I lost interest in subsequent years, you know life and all that stuff.  I would check in once in a while.  Less Donna meant less me.  But when the end was announced, I came back.  What a mess.  It was evident.  A gorilla.  Really.  What crap.

 

Everything in life has a timeline, so did Bay City and in a broader stroke Soap Operas.  I at one point thought I would love to be a writer on a soap.  I even wrote my own by hand for a few years.  Looking back it was crap.  But I enjoyed it.

 

I loved the conjecture, the insight and the memories of this board.  I am not usually a poster, and it has been a long time so probably not alot of notice, but I felt compelled to write.  RIP Another World.  It was like any relationship, we had our good times, our sad times, we were sometimes disappointed and sometimes we were delightfully surprised.

 

This is my favorite scene(s).  Donna, Vicky and Queen Cecile.  

 

 

 

I agree.  I dont know how anyone could think of the early 80's better than the late 80's

  • Member

1981 is pretty good. 1983 - 85 very good.  1984 is my favourite year and I watched from 1976 until the final episode. 

 

Edited by Efulton

  • Member
4 hours ago, Efulton said:

1981 is pretty good. 1983 - 85 very good.  1984 is my favourite year and I watched from 1976 until the final episode. 

 

 

Allen Potter (The Doctors and Guiding Light) did a great job at stabilizing and improving AW from  Spring 83 to the end of 1984.   1980-1982 was a rocky time for AW in terms of storylines and characters coming and going.  Potter quickly improved the stories and had a nice balance of characters on the show.  I think AW would have continued to improve if Potter had not retired and left the show at the end of 1984.  The only thing I would really fault Potter with during this time was the return of Jacqueline Courtney as Alice.  She was brought back on AW's 20th anniversary with much fanfare, but she was not given a storyline of her own.  They used Alice as a supporting character in Sally's storyline.

  • Member
5 hours ago, Efulton said:

1981 is pretty good. 1983 - 85 very good.  1984 is my favourite year and I watched from 1976 until the final episode. 

 

 

It's a shame you did not get to see the show from 1966 to 1975. IMHO, AW was at its very best during those years. I mean, Agnes Nixon and Harding Lemay! Need I say more?

  • Member
5 hours ago, vetsoapfan said:

 

It's a shame you did not get to see the show from 1966 to 1975. IMHO, AW was at its very best during those years. I mean, Agnes Nixon and Harding Lemay! Need I say more?
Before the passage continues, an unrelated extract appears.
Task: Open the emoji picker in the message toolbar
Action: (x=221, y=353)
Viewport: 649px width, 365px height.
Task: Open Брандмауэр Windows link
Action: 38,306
Now those years are something I would binge!  

  • Member
21 hours ago, Efulton said:

1981 is pretty good. 1983 - 85 very good.  1984 is my favourite year and I watched from 1976 until the final episode. 

 

I would say 1976is not even comparable to the 80's.  1976 was at its prime for AW

  • Member
25 minutes ago, denzo30 said:

I would say 1976is not even comparable to the 80's.  1976 was at its prime for AW

Don’t get me wrong.  I loved 76-79.  But for some reason i really liked 1984. The show was back on  track and was a nice mix of the old and the new.  

  • Member
19 hours ago, vetsoapfan said:

 

It's a shame you did not get to see the show from 1966 to 1975. IMHO, AW was at its very best during those years. I mean, Agnes Nixon and Harding Lemay! Need I say more?

 

I totally agree with you except I would say 1964-1975 were the best years. Just curious: Why did you exclude the first two years? 

  • Member

Obviously, I'm not @vetsoapfan, lol.  However, it's my understanding that, for its' two years, AW was in a very precarious position -- not just because it was the newest kid on the soap block, but also because a lot of the writing simply wasn't working.  Irna Phillips had created the show (w/ Bill Bell) to be more melodramatic in tone than ATWT or GL, yet she was incapable of that kind of storytelling; and her successor, James Lipton, was a journeyman writer who had the "brilliant" idea of de-emphasizing the Matthews clan and replacing them with the Gregorys, whom Agnes Nixon promptly got rid of when she assumed the reins in '66.